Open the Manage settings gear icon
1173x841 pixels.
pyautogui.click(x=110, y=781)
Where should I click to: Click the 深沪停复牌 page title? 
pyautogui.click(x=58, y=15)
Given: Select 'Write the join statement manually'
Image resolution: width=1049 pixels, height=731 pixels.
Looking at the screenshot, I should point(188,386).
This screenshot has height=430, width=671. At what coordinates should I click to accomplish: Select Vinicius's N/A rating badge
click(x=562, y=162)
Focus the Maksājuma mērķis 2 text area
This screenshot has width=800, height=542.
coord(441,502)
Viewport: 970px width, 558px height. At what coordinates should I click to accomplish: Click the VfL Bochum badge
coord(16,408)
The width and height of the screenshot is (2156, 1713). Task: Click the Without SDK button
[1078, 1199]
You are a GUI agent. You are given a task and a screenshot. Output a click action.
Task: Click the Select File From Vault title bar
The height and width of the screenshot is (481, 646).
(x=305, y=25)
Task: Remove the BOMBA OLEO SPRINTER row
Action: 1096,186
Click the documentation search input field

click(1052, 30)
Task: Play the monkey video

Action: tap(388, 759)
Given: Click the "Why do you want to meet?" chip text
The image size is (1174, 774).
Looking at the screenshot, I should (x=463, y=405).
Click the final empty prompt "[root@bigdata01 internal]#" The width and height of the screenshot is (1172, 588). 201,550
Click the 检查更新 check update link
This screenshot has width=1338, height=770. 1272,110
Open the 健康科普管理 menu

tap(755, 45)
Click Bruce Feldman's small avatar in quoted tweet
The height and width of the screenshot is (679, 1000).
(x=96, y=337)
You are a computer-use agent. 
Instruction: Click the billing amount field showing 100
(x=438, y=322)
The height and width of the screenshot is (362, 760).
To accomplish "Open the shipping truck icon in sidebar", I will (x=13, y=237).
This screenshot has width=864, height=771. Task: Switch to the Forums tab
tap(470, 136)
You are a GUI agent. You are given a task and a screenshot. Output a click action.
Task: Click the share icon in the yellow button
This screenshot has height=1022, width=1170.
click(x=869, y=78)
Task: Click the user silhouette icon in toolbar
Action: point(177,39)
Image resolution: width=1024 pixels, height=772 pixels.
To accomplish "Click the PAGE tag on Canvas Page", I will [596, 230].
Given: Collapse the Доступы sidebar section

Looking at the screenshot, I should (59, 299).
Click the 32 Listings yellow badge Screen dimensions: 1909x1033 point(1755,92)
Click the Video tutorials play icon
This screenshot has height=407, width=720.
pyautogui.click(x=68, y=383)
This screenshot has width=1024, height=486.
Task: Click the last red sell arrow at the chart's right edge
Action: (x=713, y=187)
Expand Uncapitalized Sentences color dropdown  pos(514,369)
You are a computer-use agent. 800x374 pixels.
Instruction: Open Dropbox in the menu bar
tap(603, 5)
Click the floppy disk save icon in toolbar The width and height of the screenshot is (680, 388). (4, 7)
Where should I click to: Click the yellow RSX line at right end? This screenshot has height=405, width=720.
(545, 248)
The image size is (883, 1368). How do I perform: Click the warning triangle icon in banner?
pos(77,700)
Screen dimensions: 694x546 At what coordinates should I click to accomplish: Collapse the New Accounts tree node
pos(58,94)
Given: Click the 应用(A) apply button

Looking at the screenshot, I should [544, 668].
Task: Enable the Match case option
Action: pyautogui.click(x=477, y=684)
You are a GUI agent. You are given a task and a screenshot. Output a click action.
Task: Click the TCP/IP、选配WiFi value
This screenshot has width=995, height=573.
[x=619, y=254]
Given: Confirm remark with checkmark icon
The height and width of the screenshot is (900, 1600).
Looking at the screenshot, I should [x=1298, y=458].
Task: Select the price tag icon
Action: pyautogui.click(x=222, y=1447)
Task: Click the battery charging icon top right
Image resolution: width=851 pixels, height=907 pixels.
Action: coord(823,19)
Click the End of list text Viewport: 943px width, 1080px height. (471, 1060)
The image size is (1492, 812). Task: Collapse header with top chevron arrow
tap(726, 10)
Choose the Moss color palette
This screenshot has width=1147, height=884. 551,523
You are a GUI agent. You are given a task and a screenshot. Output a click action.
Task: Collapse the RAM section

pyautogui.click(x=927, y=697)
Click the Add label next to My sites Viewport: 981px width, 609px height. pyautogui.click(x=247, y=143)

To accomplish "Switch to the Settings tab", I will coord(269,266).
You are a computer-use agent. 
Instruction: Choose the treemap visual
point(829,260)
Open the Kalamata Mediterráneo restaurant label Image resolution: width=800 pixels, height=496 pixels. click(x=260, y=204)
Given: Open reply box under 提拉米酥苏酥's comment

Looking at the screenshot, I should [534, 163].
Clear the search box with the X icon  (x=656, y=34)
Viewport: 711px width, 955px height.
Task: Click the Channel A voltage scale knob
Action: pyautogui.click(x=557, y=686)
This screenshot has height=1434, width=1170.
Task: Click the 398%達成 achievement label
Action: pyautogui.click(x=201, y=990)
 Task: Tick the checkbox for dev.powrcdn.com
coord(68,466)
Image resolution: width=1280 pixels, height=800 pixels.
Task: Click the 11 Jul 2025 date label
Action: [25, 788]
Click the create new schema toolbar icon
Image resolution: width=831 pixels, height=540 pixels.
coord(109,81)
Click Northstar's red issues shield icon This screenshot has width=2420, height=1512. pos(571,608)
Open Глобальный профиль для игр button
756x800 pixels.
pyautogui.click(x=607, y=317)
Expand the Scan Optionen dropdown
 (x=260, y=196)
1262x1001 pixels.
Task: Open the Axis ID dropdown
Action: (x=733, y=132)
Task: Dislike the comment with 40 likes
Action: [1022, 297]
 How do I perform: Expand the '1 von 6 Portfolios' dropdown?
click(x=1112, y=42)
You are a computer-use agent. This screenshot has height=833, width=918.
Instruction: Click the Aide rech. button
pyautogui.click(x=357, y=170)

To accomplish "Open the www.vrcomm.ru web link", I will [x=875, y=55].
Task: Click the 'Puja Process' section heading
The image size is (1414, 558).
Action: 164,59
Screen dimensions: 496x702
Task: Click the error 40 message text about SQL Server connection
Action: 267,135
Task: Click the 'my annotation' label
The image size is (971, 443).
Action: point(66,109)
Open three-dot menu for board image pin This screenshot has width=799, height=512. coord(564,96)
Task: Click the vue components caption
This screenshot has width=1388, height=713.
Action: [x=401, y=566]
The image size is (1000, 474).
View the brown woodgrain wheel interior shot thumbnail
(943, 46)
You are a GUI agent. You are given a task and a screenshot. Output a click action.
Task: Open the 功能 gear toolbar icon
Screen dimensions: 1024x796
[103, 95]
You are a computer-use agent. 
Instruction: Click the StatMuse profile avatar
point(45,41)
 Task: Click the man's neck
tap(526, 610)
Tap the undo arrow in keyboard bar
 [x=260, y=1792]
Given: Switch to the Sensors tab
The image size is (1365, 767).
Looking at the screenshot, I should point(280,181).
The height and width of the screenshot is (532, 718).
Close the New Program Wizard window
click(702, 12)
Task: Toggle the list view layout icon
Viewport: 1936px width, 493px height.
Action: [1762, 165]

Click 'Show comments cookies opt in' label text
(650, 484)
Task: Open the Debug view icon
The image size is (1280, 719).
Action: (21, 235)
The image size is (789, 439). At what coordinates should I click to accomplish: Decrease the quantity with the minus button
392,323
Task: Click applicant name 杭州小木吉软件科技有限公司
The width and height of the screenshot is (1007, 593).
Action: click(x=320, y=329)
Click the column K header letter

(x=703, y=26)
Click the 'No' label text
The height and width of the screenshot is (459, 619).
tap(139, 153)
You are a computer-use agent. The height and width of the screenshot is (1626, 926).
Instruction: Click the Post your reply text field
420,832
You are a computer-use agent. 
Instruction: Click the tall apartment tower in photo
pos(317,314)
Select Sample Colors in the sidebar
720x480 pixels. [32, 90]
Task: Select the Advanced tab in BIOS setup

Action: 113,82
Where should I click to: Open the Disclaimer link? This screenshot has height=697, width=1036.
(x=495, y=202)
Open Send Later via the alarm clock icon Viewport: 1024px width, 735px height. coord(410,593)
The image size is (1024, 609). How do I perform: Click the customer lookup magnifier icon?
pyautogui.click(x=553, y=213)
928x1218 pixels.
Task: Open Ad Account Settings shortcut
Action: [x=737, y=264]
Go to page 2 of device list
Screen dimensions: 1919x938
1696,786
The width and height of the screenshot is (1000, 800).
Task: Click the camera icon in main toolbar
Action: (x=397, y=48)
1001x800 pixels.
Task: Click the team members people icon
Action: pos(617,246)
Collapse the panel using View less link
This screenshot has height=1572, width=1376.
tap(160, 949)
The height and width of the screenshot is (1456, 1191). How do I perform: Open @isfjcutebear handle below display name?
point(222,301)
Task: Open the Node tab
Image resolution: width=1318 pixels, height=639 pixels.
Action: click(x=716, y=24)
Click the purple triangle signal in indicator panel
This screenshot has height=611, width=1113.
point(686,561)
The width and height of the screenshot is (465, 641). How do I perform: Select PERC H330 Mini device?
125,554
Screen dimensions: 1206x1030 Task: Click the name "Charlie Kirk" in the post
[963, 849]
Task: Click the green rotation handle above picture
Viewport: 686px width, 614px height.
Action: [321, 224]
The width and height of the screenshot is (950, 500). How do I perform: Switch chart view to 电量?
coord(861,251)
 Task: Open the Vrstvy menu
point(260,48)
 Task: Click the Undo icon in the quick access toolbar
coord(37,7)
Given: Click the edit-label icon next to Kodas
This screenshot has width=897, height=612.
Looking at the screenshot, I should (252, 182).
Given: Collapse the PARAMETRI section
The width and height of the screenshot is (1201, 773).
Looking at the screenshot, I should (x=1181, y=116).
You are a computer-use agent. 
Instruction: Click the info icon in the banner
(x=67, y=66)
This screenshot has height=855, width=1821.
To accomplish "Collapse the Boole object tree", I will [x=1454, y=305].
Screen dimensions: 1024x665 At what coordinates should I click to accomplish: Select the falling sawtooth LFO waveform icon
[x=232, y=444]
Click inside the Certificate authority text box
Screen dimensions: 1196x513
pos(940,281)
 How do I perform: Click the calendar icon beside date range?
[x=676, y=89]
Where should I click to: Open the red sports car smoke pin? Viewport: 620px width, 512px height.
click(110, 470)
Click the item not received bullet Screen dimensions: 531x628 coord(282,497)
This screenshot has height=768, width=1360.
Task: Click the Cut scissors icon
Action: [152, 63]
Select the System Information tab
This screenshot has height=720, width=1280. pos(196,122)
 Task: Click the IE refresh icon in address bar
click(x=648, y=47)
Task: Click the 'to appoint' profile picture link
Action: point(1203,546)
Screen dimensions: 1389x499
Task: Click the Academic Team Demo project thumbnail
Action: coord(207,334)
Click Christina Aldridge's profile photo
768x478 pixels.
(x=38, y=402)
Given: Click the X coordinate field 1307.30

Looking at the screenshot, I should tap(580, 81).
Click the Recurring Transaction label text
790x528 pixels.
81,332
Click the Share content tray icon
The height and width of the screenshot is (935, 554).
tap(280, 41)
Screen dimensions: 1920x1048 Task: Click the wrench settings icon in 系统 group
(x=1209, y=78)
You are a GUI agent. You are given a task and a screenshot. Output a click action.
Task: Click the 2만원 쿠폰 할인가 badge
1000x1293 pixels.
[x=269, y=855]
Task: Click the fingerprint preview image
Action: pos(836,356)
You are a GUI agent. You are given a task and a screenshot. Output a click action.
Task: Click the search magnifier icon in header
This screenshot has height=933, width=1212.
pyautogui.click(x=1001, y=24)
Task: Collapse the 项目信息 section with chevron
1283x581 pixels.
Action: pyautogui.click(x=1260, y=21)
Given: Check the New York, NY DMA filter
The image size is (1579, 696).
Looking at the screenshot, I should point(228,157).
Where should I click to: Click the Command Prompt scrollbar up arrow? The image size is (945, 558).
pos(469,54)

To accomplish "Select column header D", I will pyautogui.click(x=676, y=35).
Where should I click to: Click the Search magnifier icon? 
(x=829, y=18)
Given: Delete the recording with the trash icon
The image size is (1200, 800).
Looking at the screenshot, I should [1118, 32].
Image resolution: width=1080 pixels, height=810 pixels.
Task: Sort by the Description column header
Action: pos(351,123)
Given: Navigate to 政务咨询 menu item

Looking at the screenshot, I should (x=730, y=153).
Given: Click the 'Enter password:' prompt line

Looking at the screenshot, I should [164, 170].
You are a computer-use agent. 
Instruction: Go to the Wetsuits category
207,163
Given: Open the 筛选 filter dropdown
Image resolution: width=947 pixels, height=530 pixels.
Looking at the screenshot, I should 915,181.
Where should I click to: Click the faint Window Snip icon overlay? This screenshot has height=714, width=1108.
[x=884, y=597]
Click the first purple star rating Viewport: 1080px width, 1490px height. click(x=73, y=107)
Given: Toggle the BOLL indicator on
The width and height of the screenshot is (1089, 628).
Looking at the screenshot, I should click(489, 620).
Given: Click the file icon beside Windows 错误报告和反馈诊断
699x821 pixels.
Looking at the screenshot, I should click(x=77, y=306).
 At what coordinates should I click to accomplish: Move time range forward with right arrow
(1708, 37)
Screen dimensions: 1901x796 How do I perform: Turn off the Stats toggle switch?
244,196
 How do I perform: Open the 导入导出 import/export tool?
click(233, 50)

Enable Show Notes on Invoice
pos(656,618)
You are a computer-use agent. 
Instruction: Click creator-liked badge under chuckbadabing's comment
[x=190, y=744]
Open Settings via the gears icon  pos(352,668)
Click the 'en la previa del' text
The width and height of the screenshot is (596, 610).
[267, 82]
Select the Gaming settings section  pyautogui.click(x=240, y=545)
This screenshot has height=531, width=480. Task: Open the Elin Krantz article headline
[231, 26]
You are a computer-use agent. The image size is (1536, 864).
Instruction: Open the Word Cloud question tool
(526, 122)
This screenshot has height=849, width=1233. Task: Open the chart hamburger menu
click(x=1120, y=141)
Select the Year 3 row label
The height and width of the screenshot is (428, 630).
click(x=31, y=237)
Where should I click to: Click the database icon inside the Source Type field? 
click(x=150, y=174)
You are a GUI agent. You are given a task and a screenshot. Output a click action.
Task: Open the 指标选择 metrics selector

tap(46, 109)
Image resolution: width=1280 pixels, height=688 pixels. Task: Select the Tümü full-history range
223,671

____

▶ **What you have to do**
With the data above as the source, tally the lines that include the string "will", and give that figure alone.

▶ **Solution**
6